Small Businesses face equal cybersecurity threats as large enterprises. A common myth for small businesses is the idea of security being so obscure that your business is considered too small a target. However, this is not the case.
Attackers can target thousands of small businesses at once as they can increasingly automate attacks. Small businesses are often more targeted as they have less awareness of threats, less time and resources to invest in cybersecurity, and less stringent technological defenses.
However, they are no less lucrative targets at the same time. The smallest of businesses can sometimes have access to large quantities of customer data, deal with huge sums of money, that under GDPR are all obliged to be protected. Small businesses sometimes collaborate with larger companies and hence hackers can utilize them to infiltrate the data of the larger companies.
Small businesses also have much to lose by being hit with a decimating cyber-attack. Based on a recent study, businesses lose $2.5 million with less than 500 employees per attack. It is quite devastating for small businesses to lose this amount of money via cyber breaches. Also, there is the reputational damage that follows through from being damaged by cyber-attacks.
One of the most common cyber-attacks damaging thousands of businesses yearly, Ransomware has recently increased as they are significantly the most lucrative forms of attacks. It involves the encryption of company data so that it can’t be accessed or used and then blackmailing the company to pay a ransom to get the data unlocked again. This leaves businesses with two very difficult choices to make – either pay the ransom and lose huge sums of money or handicap their services with a loss of data.
These types of attacks can largely damage small businesses. In 2018, with an average ransom of $116,000, 71% of ransomware attacks targeted small businesses. Attackers know the fact that smaller businesses are more likely to pay a ransom because they do not back-up their data that often and even to survive they need to be up and running at the earliest. The most affected industry in such attacks is the healthcare sector because locking a patient’s medical records and appointment times can decimate a business to the point that it has no option left but to shut down unless a ransom is paid.
2) Weak Passwords
Employees using weak or easily guessed passwords is another big reason why small businesses face threats. Multiple cloud-based services that need different accounts are utilized by many small businesses. Many sensitive data and financial information are carried by these services. This data can be compromised easily if businesses use easily guessed passwords or the same passwords for multiple accounts.
3) Phishing Attacks
Phishing attacks are the most massive and widespread cyber threats in the way of small businesses. Phishing accounts for over $12 billion for their increase in amount by 65% this year and also accounts for 90% of all the cyber breaches to happen in business losses. Phishing occurs when the attacker masquerades to be a trusted contact and lures the user to click on an infected or malicious link, install a malicious file, or provide them access to confidential information like credentials or account details.

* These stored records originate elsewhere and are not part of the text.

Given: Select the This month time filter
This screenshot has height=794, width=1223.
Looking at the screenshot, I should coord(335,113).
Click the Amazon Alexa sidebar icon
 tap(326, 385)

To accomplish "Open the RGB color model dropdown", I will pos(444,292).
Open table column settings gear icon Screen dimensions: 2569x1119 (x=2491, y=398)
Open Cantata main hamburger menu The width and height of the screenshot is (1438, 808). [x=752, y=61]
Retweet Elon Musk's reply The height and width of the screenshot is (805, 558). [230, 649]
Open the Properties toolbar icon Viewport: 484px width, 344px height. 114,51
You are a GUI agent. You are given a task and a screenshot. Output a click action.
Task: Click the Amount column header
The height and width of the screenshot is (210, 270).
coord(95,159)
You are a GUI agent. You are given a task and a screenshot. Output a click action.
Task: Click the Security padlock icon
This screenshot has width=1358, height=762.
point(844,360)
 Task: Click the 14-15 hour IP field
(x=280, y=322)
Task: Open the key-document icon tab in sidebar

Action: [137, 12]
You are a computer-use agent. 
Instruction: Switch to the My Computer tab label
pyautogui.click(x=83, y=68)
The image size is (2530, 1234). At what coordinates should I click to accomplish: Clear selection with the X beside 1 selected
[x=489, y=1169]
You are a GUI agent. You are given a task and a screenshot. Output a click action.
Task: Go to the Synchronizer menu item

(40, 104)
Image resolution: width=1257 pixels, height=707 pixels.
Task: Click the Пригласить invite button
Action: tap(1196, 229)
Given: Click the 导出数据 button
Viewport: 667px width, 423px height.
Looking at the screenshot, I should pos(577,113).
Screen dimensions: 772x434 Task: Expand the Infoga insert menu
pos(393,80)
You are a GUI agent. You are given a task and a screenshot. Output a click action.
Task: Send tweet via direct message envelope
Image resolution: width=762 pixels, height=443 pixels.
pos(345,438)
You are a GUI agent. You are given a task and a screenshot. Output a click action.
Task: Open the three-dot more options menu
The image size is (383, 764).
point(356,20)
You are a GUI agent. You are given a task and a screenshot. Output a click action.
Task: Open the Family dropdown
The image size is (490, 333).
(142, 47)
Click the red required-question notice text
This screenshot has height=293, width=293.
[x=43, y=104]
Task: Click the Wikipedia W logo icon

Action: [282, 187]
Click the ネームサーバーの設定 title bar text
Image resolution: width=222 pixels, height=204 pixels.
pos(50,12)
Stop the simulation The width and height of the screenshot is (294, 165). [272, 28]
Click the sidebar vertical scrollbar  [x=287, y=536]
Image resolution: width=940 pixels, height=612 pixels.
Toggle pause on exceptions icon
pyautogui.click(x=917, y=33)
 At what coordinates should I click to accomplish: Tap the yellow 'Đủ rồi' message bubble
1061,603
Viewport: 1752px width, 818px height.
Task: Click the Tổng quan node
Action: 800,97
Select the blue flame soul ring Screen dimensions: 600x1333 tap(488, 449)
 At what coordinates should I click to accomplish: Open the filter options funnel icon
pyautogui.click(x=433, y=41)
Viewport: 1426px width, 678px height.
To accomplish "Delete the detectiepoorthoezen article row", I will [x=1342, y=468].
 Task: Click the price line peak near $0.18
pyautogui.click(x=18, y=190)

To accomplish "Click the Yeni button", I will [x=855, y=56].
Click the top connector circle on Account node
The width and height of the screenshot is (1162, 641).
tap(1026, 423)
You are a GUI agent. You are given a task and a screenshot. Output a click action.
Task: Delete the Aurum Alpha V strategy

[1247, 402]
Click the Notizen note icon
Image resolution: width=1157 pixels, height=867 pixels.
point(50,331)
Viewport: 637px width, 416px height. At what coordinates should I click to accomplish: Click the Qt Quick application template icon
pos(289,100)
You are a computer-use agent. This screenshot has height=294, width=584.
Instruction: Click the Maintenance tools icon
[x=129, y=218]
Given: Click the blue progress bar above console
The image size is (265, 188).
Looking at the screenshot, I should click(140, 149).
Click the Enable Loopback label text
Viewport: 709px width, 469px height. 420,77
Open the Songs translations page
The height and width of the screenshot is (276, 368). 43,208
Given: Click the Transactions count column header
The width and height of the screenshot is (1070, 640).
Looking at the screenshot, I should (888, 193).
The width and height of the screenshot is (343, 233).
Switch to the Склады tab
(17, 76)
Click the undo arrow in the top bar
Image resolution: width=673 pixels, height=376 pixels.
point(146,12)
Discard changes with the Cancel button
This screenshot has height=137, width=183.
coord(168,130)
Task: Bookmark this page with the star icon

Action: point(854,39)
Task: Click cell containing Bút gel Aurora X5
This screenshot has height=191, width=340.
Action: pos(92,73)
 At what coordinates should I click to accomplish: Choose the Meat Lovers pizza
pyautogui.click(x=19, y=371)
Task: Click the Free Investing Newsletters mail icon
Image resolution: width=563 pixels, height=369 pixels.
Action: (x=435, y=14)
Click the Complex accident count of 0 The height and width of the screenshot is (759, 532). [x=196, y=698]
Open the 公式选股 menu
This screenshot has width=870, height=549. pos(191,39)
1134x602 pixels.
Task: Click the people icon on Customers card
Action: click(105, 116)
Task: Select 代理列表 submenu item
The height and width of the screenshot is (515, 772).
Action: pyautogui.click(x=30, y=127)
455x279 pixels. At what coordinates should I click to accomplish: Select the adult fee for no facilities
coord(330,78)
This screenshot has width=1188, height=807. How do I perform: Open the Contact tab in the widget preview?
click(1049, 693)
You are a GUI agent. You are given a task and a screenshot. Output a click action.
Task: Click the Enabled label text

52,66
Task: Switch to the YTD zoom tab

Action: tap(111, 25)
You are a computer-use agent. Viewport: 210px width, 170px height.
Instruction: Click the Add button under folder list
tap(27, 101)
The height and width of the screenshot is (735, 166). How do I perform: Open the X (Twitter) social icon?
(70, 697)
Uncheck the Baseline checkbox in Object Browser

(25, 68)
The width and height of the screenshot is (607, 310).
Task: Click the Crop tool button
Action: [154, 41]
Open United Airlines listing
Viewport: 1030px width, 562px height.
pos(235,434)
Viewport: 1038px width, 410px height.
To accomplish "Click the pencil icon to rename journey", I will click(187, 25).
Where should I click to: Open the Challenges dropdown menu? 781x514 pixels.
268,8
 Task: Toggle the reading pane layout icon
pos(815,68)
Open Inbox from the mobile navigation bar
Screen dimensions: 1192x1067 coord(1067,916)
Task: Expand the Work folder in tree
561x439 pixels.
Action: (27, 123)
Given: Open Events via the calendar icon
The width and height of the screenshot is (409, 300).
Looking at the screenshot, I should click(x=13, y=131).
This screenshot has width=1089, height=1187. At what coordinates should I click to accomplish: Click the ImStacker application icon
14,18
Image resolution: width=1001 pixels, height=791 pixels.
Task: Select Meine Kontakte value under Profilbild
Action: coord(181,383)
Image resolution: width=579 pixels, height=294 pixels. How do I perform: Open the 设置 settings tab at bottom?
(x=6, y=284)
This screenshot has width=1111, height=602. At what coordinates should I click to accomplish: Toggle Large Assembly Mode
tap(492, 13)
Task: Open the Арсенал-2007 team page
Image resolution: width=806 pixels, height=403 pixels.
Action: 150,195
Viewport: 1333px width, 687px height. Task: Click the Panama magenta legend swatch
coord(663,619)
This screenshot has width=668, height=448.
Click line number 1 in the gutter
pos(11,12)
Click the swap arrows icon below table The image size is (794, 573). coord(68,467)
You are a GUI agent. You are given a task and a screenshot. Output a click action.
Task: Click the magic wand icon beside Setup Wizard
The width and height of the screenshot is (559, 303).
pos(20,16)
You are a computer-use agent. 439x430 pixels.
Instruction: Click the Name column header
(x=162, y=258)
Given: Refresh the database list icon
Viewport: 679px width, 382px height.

Of late the attackers have become more and more convincing in pretending to be official business contacts. As a result, phishing attacks have grown much more in recent years. Small businesses have also seen a rise in bad actors using phishing campaigns to access business email account passwords from highly professional executives and then utilizing these accounts to request payments from employees.
Something that makes phishing accounts so devastating is that they are tough to combat. Instead of targeting technological weaknesses, they utilize social methods to target humans inside a business.
Managing a strong Email Security Gateway like ‘Mimecast’ or ‘Proofpoint Essentials’ in the right place can prevent phishing emails from being transported to your employees’ inboxes. Phishing attacks can also be battled by securing your business through Post-Delivery Protection like IRONSCALES. These solutions allow the users to pinpoint phishing emails and report them to the admins so that they can delete them from all the user inboxes.
4) Malware Attacks
The second biggest threat in the way of small businesses is malware. It includes different cyber threats like Trojans and viruses. This is a malicious code created by hackers that create them to gain access to networks, data, or destroy it on the computers. Malware majorly is found on spam emails, connection with other infected machines or devices, and malicious website downloads.
These attacks are alarmingly damaging to small businesses because they can malfunction your devices that require expensive replacements and repairs to fix. These viruses can also provide access to hackers via a back door that can put the employees and customer’s data at risk. Small businesses will hire majorly those people who can use their own devices for work because it helps to save cost and time. This would, however, increase their chances of being attacked by a hacker as personal devices are more at risk to be attacked from malicious downloads than corporate devices.
5) Insider Threats
The insider threat is the final major threat that small businesses face. It is an organizational risk caused by employees’, business contractors’, former employees’ or associates’ actions. The actions caused by them could be simply through carelessness and ignorance that can cause harmful effects through greed and malice. According to a Verizon report in 2017, 25% of breaches in 2017 were the result of insider threats.
There are multiple leagues of threats facing small businesses currently. The best way to fight and protect their sensitive data and other information against these threats is to deploy a perfect stack of security tools in place, and impart Security Awareness Training to help users be aware of security threats and ways to combat them.